• _PROBLEMS TO WORK ON_
1 > Please rewrite the stretch of the passage on Hasidism from "The teachings of" through "realize their potential.", putting "Almighty" in place of "Creator".
2 > In the passage on Hasidism, where did the Baal Shem Tov believe the strength of the nation lay?

• _QUOTED TEXT_
## begin
The elite of the 'holy vessels' could not accommodate the change brought about by the Baal Shem Tov and the great Hasidic leaders. It denounced the Hasidic followers from within and sometimes even resorted to physical violence against them.

The unfettered rule that the elites had over the common people was undermined when those common people realized that instead of using their abilities to strengthen the people through the Torah, the elites used the Torah to elevate themselves, while at the same time needing the common people to be patronizing over them. The elite became in their own eyes an inseparable part of the Torah and the sacred, and therefore any harm to their status was considered sacrilege for them.

The teachings of Hasidism brought meaning to the lives of ordinary Jews, lifted their heads, restored their connection with the Creator, their sense of value, and the joy of life, and the elites could not fight this. The Baal Shem Tov recognized the value of the wisdom of the crowd and believed that it was precisely in innocence and common sense that the strength of the nation and the future of the Jewish people lay. The role of the elites, according to Hasidism, is to help the people discover their strength and realize their potential.
## end
• _DATA SHOWN_
## begin
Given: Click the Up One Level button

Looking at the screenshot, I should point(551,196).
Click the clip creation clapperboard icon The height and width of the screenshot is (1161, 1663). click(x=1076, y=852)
## end
• _EXPECTED ANSWERS_
1 >
The teachings of Hasidism brought meaning to the lives of ordinary Jews, lifted their heads, restored their connection with the Almighty, their sense of value, and the joy of life, and the elites could not fight this. The Baal Shem Tov recognized the value of the wisdom of the crowd and believed that it was precisely in innocence and common sense that the strength of the nation and the future of the Jewish people lay. The role of the elites, according to Hasidism, is to help the people discover their strength and realize their potential.

2 > In innocence and common sense.